◆ **AIM OF THE TASK**: Could you carry on the article about process optimization in philanthropy operations, below, starting right after its final sentence?

◆ **SOURCE PASSAGE**:

#086 Optimize Processes Before your Processes Outpace You

March 31, 2026 | Read Time: 4 minutes | Written by Jenny Kleintop

Process optimization is one of the eight buckets of philanthropy operations. This bucket ensures you have the workflows and processes in place to succeed. It’s building flowcharts and SOP documentation, such as how you will handle the various data streams coming into your organization and optimize them for efficiency and effectiveness.

A ton of documentation goes into this area, and hundreds of pages come out of this bucket. The important element to include is the why. Why are you doing what you are doing, and why is your setup the way it is? This provides clarity for existing and future team members.

As we think about process optimization in this way, it’s helpful to consider how fundraising strategies change over time and how technology, especially these days, advances rapidly. In November 2022, we saw a huge shift in what’s available in terms of modern tech advances, and we continue to see the pace accelerate every year. If you are running processes the same way you were 5 years ago, it’s time to take a step back and ask yourself, is there a better way we can do this today?

◆ **MATERIAL**:
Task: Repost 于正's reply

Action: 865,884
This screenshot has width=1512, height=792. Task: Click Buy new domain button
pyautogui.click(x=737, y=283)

◆ **ANSWER TO THE EXERCISE**:
Meaning optimize processes before your processes outpace you.

This is what I’m often brought in to do for leaders and teams. Review what’s working and what is not. Assess what is aligned to current best practices and what’s not. Recommend what to keep, enhance, or add. Implement together with or for the team.

To give you an example, here is one of the things I wrote in an action plan for a leader of a $10M fundraising nonprofit with 17 FTEs.

Lady wearing a yellow sweater in glasses leaning over on a desk looking exhausted with piles of paper all around

Need: There is a tremendous opportunity in many areas to optimize processes, as currently, they are labor-intensive with lots of manual steps, which fosters inefficiencies and low bandwidth.

Why this is important: This would free up time and energy to focus on more impactful processes such as multi-step stewardship touches to retain donors or data mining and proactive identification to acquire more prospects and donors.

Steps to take:

Increase efficiency and productivity to redirect resources toward more forward-thinking, momentum-building activities.

Reduce manual error risks to ensure accuracy in workflow and data handling.

Improve resource allocation by optimizing processes, allowing space to move beyond the unnecessary weeds and into the more meaningful initiatives that will move the needle faster in fundraising efforts.

I gave 3 examples.

  1. Processing online gifts: Way too many steps, very cumbersome, and many steps that are manual, which is risky.

  2. Monthly revenue reporting: There are 44 different Excel files, and so much room for error and duplication in numbers; there should be one or two max.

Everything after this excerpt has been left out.